(A run of records)
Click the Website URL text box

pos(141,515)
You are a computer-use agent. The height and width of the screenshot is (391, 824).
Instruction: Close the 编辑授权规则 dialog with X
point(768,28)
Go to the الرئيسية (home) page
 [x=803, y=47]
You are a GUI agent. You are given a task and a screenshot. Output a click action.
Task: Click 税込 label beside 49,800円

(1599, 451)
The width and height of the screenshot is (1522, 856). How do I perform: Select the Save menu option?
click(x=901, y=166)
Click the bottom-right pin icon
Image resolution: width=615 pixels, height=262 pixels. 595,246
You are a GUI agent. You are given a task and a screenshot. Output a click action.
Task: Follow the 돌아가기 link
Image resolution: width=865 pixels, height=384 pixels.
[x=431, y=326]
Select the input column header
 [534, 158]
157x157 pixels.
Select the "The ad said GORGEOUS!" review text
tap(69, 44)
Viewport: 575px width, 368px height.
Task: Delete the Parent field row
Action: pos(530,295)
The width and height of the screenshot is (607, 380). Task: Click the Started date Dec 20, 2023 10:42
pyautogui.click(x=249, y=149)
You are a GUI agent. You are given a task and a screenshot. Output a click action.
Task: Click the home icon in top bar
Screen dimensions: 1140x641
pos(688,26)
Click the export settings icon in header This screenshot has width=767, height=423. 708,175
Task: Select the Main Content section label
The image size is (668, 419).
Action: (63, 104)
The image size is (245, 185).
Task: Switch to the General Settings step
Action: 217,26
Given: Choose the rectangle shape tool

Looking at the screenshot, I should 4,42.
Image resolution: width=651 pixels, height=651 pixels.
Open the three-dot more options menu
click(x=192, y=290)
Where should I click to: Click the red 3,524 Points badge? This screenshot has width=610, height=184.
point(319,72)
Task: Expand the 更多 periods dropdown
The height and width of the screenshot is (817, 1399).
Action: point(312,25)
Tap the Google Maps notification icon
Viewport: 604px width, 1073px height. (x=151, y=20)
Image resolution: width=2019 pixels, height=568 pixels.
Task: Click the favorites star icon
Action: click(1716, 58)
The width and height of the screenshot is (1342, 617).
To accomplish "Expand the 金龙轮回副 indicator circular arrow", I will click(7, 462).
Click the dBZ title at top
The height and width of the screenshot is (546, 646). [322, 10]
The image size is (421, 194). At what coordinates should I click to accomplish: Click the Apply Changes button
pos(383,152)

• AIM OF THE TASK: Copy out the rows from the line containing "Task: Select the Main Content section label" through the end of the rows, including both ends, reproducing each line precisely.

• RESPONSE BELOW:
Task: Select the Main Content section label
The image size is (668, 419).
Action: (63, 104)
The image size is (245, 185).
Task: Switch to the General Settings step
Action: 217,26
Given: Choose the rectangle shape tool

Looking at the screenshot, I should 4,42.
Image resolution: width=651 pixels, height=651 pixels.
Open the three-dot more options menu
click(x=192, y=290)
Where should I click to: Click the red 3,524 Points badge? This screenshot has width=610, height=184.
point(319,72)
Task: Expand the 更多 periods dropdown
The height and width of the screenshot is (817, 1399).
Action: point(312,25)
Tap the Google Maps notification icon
Viewport: 604px width, 1073px height. (x=151, y=20)
Image resolution: width=2019 pixels, height=568 pixels.
Task: Click the favorites star icon
Action: click(1716, 58)
The width and height of the screenshot is (1342, 617).
To accomplish "Expand the 金龙轮回副 indicator circular arrow", I will click(7, 462).
Click the dBZ title at top
The height and width of the screenshot is (546, 646). [322, 10]
The image size is (421, 194). At what coordinates should I click to accomplish: Click the Apply Changes button
pos(383,152)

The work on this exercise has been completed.